Carlos Yeguez a, , Melissa Gardner b & David Sandberg b


aDepartment of Psychiatry, University of Michigan, Ann Arbor, Michigan, USA; bChild Health Evaluation And Research Unit, University of Michigan, Ann Arbor, Michigan, USA


Background: Reports suggest that youths with short stature (SS) exhibit academic under-achievement relative to cognitive aptitude and GH treatment diminishes the difference. However, interpretation of this achievement-aptitude discrepancy is confounded by the use of achievement and intelligence tests normed in different samples.

Objective and hypotheses: To assess whether reports of academic underachievement in SS samples are partially attributable to choice of tests and whether benefits of GH could be demonstrated using a co-normed psychometric battery. We hypothesized that the achievement-aptitude discrepancy and putative benefit of GH would be diminished through assessment using a co-normed battery (Woodcock–Johnson Battery-Revised; WJ-R).

Method: Sixty-nine youths (x¯=10.2years, 64.2% male) with SS prior to initiating GH and 54 untreated average height (AH) youths (x¯=9.87years, 48.3% male) participated. WJ-R testing occurred at baseline and at 1 year. Participants completed the WJ-R Cognitive Ability tests, yielding a Broad Cognitive Ability (BCA) score and domain-specific academic skills tests.

Results: Baseline – Compared with population norms, SS youth scored lower on BCA and 2 academic domains. SS youth also ‘overachieved’ relative to their BCA in three domains. 1-Year Follow-Up – Mean BCA in the SS group was no longer below population norms; two academic skill scores remained below norms. Paired t-tests showed ‘underachievement’ in one domain. Comparison with AH – AH youth scored significantly higher than norms on BCA and the majority of academic domains. Paired t-tests showed evidence of both over- and under-achievement at baseline and follow-up.
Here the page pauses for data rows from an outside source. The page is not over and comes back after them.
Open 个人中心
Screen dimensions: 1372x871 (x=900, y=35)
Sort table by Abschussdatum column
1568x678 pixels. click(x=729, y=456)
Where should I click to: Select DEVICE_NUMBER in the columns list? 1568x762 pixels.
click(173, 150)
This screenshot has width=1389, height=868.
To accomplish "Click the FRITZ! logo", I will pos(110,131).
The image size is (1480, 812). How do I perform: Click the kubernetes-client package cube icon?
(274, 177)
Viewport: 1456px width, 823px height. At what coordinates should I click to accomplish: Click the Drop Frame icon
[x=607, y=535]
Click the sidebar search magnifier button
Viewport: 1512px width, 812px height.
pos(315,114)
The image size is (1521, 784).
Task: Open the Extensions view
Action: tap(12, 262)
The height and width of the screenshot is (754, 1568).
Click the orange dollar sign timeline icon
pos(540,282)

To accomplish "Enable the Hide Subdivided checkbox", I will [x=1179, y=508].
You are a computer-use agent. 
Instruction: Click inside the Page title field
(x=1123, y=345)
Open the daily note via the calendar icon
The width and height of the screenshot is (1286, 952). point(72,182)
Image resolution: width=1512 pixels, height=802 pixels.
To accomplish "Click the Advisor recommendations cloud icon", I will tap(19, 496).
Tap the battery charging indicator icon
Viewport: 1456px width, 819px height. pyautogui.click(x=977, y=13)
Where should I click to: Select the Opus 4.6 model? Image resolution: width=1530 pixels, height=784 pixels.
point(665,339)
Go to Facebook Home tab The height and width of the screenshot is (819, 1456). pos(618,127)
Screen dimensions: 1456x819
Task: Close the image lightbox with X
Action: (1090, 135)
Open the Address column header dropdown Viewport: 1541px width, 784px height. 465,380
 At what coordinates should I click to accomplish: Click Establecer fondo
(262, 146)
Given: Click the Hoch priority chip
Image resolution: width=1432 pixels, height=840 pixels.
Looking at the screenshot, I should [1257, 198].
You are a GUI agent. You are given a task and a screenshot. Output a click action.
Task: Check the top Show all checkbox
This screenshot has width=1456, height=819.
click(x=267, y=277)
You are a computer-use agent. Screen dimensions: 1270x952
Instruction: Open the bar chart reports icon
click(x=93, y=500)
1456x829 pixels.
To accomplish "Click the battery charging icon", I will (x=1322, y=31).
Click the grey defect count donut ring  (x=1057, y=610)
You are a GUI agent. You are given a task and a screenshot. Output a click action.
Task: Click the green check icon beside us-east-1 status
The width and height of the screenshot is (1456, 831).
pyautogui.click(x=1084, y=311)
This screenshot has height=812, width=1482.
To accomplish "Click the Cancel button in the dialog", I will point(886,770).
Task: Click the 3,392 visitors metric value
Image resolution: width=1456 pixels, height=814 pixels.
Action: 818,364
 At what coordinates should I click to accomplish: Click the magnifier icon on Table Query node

Conclusion: Significant effects for the SS sample challenge prior research (i.e., overachievement vs underachievement), and it remains open whether these differences are clinically meaningful as all scores were ±1 S.D. of norms. The fact that the AH comparison group did not follow the pattern observed in the GH-treated SS group suggests that observed changes are not due to maturation or practice effects.